L'Académie Gay et Lesbienne, Act up Paris, l'Ardhis, l'ASB, l'Autre cercle, Bi Cause, le Caritig, C'est l'bouquet ! la Commission LGBT des Verts, la Coordination Interpride France, la Fédération Moules-Frites, la FSU, le Gat, HES, Homonormalités, l'InterLGBT, Lusogay, le MAG, Mix-Cité, On est là ! , le Pastt, SOS homophobie, UEEH, VigiTrans vous invitent à une conférence de presse pour une égale condamnation de tous les propos discriminatoires en présence de :
Nicole Borvo, Présidente du Groupe Communiste, Républicain et Citoyen au Sénat, Martine Billard, députée des Verts Annick Lepetit, députée PS (sous réserve) Philippe Meynard, conseiller national de l'UDF Jean-Luc Roméro, conseiller régional, fondateur d'Aujourd'hui, autrement (sous réserve)
Les parlementaires PCF, PS, UDF, UM et Verts ont été invités à donner la position que leurs partis défendront.
Le gouvernement a choisi de biaiser : plutôt que de maintenir un projet de loi pour lutter contre les propos homophobes et sexistes, il a souhaité amender la loi portant création de la Haute autorité de lutte contre les discriminations et pour l'égalité (HALDE), en lui greffant quatre amendements qui reprennent pour l'essentiel les dispositions prévues par le projet de loi abandonné.
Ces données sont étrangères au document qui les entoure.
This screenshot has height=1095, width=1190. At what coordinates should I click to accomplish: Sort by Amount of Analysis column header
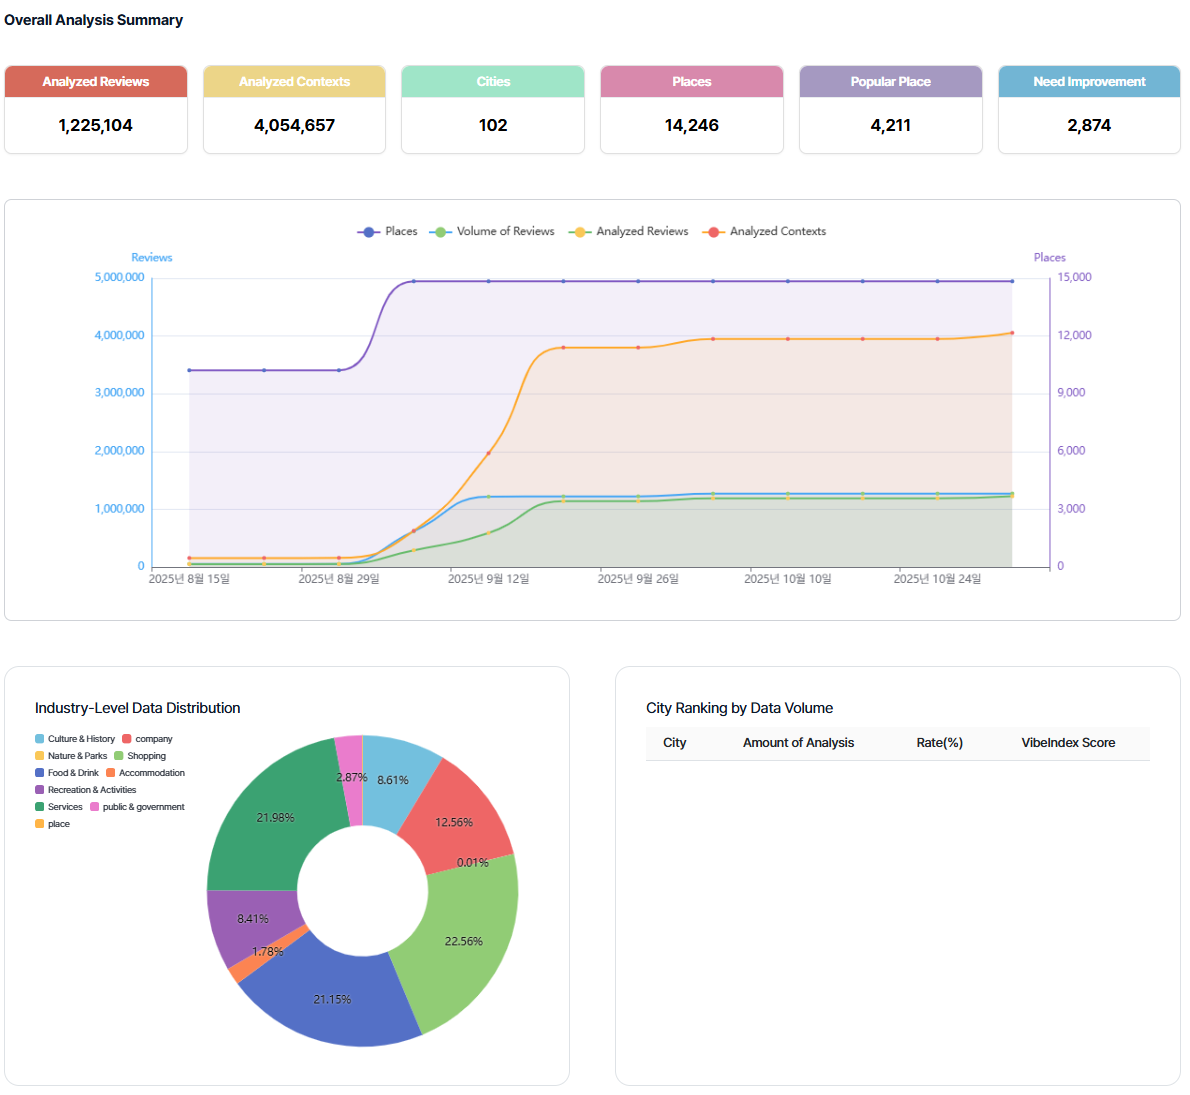[x=798, y=743]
Ces amendements ont été votés par le Sénat le 23 novembre.
Les associations LGBT, même si elles regrettaient la méthode utilisée, se réjouissaient de voir enfin le sexisme et l'homophobie punis à égalité avec le racisme ou l'antisémitisme. Elles dénonçaient toutefois le fait que tous les propos discriminatoires ne soient pas soumis à un traitement égal. En effet, le gouvernement a délibérément fait l'impasse sur le motif "identité de genre" refusant ainsi aux personnes transsexuelles ou transgenres l'égale protection que les associations ont toujours voulu leur garantir. Idem pour les personnes handicapées ou malades : le handicap et l'état de santé ne figurent pas dans le texte.
Mais la colère des associations a atteint son comble quand la Commission des lois de l'Assemblée nationale a adopté ce mercredi 1er décembre un amendement présenté par le député UMP Jean-Paul Garraud, qui aboutirait à rendre la loi totalement inapplicable : il s'agirait en effet de réserver la possibilité de se porter partie civile aux seules associations reconnues d'utilité publique, interdisant de facto à toutes les associations concernées de combattre les provocations à la haine ou à la discrimination.
Les associations demandent donc à la représentation nationale de rejeter l'amendement Garraud, et d'amender au contraire le texte adopté au Sénat afin d'élargir le champ des discriminations punies par la loi aux motifs identité de genre, handicap et état de santé.